Stored records »
[Start of section]

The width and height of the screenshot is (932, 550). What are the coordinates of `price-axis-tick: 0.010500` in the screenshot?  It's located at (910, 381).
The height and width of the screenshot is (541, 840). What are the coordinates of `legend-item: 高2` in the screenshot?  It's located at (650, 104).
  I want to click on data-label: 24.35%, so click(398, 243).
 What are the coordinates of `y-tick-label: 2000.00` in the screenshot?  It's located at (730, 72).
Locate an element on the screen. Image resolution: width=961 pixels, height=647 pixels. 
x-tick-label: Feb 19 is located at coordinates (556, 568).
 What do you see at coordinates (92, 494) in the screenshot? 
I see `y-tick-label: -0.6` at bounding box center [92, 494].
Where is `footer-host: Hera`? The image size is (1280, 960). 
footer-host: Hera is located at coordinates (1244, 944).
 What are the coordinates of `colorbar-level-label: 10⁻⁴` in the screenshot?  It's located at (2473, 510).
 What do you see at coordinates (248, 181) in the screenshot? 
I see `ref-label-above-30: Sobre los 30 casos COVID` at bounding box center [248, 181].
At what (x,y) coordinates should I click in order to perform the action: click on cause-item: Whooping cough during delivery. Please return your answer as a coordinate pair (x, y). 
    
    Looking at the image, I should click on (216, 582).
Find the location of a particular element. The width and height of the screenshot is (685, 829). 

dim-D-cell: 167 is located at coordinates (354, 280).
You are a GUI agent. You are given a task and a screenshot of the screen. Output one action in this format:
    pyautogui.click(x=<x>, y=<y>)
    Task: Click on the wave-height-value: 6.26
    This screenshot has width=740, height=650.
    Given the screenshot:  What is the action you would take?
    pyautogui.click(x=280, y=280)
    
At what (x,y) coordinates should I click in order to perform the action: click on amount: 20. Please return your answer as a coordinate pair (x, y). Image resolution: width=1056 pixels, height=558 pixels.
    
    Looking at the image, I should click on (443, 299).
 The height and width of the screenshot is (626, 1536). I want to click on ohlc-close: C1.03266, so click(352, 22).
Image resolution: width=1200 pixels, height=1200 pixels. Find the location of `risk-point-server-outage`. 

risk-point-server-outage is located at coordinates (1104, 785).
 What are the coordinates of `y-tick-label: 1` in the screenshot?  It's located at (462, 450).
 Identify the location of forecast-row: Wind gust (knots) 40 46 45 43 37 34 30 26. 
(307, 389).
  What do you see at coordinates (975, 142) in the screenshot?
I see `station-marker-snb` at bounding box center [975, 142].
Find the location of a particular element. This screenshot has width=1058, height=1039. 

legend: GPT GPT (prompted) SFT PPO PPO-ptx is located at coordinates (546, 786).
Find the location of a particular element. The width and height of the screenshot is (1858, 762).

[End of section]

Activity » Update the items above by replacing every "Image resolution" with "Display resolution" and leaving all other text unchanged.

Result for this exercise »
The width and height of the screenshot is (932, 550). What are the coordinates of `price-axis-tick: 0.010500` in the screenshot?  It's located at (910, 381).
The height and width of the screenshot is (541, 840). What are the coordinates of `legend-item: 高2` in the screenshot?  It's located at (650, 104).
  I want to click on data-label: 24.35%, so click(398, 243).
 What are the coordinates of `y-tick-label: 2000.00` in the screenshot?  It's located at (730, 72).
Locate an element on the screen. Display resolution: width=961 pixels, height=647 pixels. 
x-tick-label: Feb 19 is located at coordinates (556, 568).
 What do you see at coordinates (92, 494) in the screenshot? 
I see `y-tick-label: -0.6` at bounding box center [92, 494].
Where is `footer-host: Hera`? The image size is (1280, 960). 
footer-host: Hera is located at coordinates (1244, 944).
 What are the coordinates of `colorbar-level-label: 10⁻⁴` in the screenshot?  It's located at (2473, 510).
 What do you see at coordinates (248, 181) in the screenshot? 
I see `ref-label-above-30: Sobre los 30 casos COVID` at bounding box center [248, 181].
At what (x,y) coordinates should I click in order to perform the action: click on cause-item: Whooping cough during delivery. Please return your answer as a coordinate pair (x, y). 
    
    Looking at the image, I should click on (216, 582).
Find the location of a particular element. The width and height of the screenshot is (685, 829). 

dim-D-cell: 167 is located at coordinates (354, 280).
You are a GUI agent. You are given a task and a screenshot of the screen. Output one action in this format:
    pyautogui.click(x=<x>, y=<y>)
    Task: Click on the wave-height-value: 6.26
    This screenshot has width=740, height=650.
    Given the screenshot:  What is the action you would take?
    pyautogui.click(x=280, y=280)
    
At what (x,y) coordinates should I click in order to perform the action: click on amount: 20. Please return your answer as a coordinate pair (x, y). Display resolution: width=1056 pixels, height=558 pixels.
    
    Looking at the image, I should click on (443, 299).
 The height and width of the screenshot is (626, 1536). I want to click on ohlc-close: C1.03266, so click(352, 22).
Display resolution: width=1200 pixels, height=1200 pixels. Find the location of `risk-point-server-outage`. 

risk-point-server-outage is located at coordinates (1104, 785).
 What are the coordinates of `y-tick-label: 1` in the screenshot?  It's located at (462, 450).
 Identify the location of forecast-row: Wind gust (knots) 40 46 45 43 37 34 30 26. 
(307, 389).
  What do you see at coordinates (975, 142) in the screenshot?
I see `station-marker-snb` at bounding box center [975, 142].
Find the location of a particular element. This screenshot has width=1058, height=1039. 

legend: GPT GPT (prompted) SFT PPO PPO-ptx is located at coordinates (546, 786).
Find the location of a particular element. The width and height of the screenshot is (1858, 762).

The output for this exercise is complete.